====== Teks Bacaan ======

Bisnis.com, JAKARTA - Harga minyak menetap lebih tinggi pada akhir perdagangan Rabu (19/1/2022) waktu New York, setelah kebakaran pada pipa dari Irak ke Turki. Peristiwa ini meningkatkan kekhawatiran tentang prospek pasokan jangka pendek yang sudah ketat.
Mengutip Antara, Kamis (20/1/2022), minyak mentah berjangka Brent untuk pengiriman Maret naik US$0,93 atau 1,1 persen, menjadi ditutup pada US$88,44 per barel di London ICE Futures Exchange. Harga patokan global sempat menyentuh US$89,13, tertinggi sejak 13 Oktober 2014.
Minyak mentah berjangka West Texas Intermediate (WTI) untuk pengiriman Februari bertambah US$1,53 atau 1,8 persen, menjadi menetap di US$86,96 per barel di New York Mercantile Exchange, merupakan level tertinggi sejak 9 Oktober 2014.

====== Kumpulan Data ======

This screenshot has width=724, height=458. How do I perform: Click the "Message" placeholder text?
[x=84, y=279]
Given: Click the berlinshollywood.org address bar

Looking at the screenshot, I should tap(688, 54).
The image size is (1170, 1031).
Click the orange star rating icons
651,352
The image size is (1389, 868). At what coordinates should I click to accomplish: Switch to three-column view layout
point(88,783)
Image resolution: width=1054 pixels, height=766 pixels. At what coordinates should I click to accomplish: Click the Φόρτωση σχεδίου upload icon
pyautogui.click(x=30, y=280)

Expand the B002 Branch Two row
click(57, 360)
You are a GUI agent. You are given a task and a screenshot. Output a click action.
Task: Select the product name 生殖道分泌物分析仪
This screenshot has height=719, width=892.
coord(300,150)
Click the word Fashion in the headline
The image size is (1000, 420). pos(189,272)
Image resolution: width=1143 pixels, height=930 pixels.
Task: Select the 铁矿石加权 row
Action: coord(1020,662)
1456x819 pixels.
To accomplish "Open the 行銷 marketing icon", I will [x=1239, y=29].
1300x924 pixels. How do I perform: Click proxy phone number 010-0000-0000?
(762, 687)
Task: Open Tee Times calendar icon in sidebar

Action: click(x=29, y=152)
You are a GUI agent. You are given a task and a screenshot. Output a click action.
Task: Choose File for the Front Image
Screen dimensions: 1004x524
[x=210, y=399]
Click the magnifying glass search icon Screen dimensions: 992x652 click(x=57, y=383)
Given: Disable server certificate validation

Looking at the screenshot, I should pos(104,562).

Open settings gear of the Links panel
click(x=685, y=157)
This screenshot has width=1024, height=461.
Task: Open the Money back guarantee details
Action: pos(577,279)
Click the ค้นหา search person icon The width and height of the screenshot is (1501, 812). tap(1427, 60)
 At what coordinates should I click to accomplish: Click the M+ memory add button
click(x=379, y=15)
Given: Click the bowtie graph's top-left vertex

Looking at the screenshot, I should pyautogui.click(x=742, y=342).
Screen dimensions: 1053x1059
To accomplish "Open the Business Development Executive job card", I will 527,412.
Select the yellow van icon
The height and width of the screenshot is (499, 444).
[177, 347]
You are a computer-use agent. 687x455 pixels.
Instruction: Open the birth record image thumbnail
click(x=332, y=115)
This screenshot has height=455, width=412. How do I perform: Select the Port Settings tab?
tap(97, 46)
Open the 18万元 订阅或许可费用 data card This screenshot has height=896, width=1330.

======

**Instruksi Tugas:** Tolong daftarkan semua nilai dalam dolar AS (US$) yang tercantum dalam teks tentang harga minyak. Data di atas tidak perlu digunakan.

**Jawaban:**
- US$0,93
- US$88,44
- US$89,13
- US$1,53
- US$86,96